Dans l’approche classique des procédés, la microstructure est appréhendée comme la conséquence des conditions de mise en œuvre, des contraintes mécaniques (vitesses de déformation de cisaillement et/ou d’élongation, champs de contraintes et de pression, …) et thermiques (gradient de température, vitesses de chauffe/refroidissement, …) subies par le matériau pendant la mise en œuvre. Il est significatif de remarquer qu’on parle souvent de « microstructure induite (sous entendue par le procédé) », terminologie qui traduit bien le fait que la microstructure est « subie ». En définitive, la démarche de recherche développée depuis des décennies peut se résumer de la façon suivante :

- Identification des paramètres procédés influant sur la microstructure, - Etude de la modification de la microstructure selon certaines directions, - Etude de l’effet sur les propriétés finales.

L’objectif in fine de ces travaux de recherche consiste à optimiser les conditions du procédé en vue d’obtenir une microstructure offrant de meilleures propriétés finales. Toutefois, il est souvent constaté que la marge de progrès obtenue sur les propriétés finales est souvent limitée. Ceci s’explique essentiellement par le fait que la marge de manœuvre sur les paramètres du procédé n’est pas grande et donc l’effet sur la microstructure est faible.

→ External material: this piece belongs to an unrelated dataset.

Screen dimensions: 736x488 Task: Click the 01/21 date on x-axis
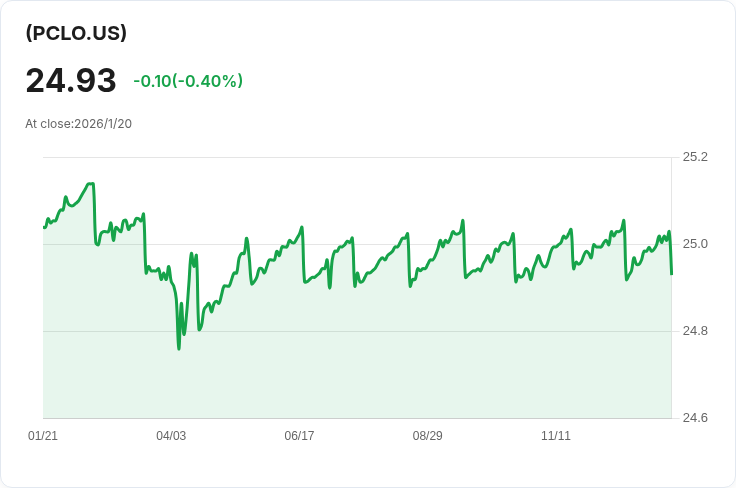tap(43, 436)
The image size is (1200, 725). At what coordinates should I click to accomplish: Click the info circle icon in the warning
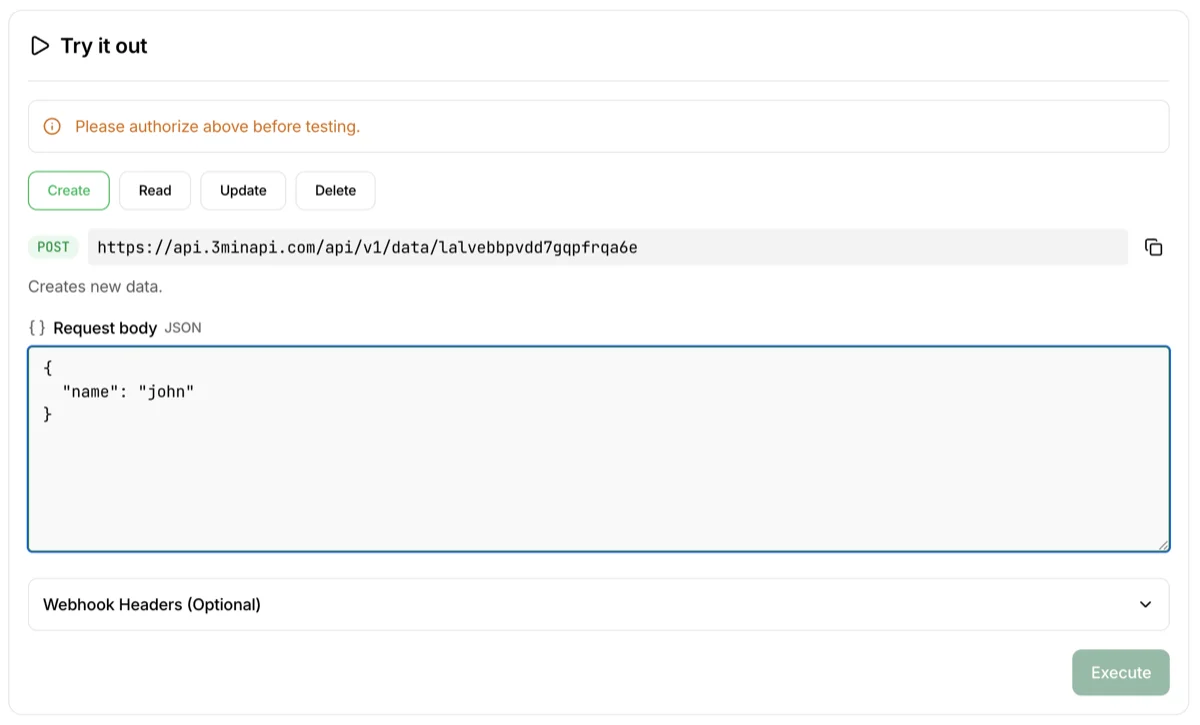52,127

C’est la raison pour laquelle, comme le soulignent certains auteurs [156, 157], une tendance relativement récente dans le domaine de la mise en œuvre est de mettre au point des outils ou des procédés novateurs qui permettent de contrôler au mieux la structuration de la microstructure à toutes les échelles. Ces procédés, dénommés par les auteurs « procédés de structuration », se caractérisent généralement par l’application d’un champ externe (de cisaillement, d’étirage, d’ultrason, électronique, magnétique) pour contrôler, autant que faire se peut, la structure à toutes les échelles.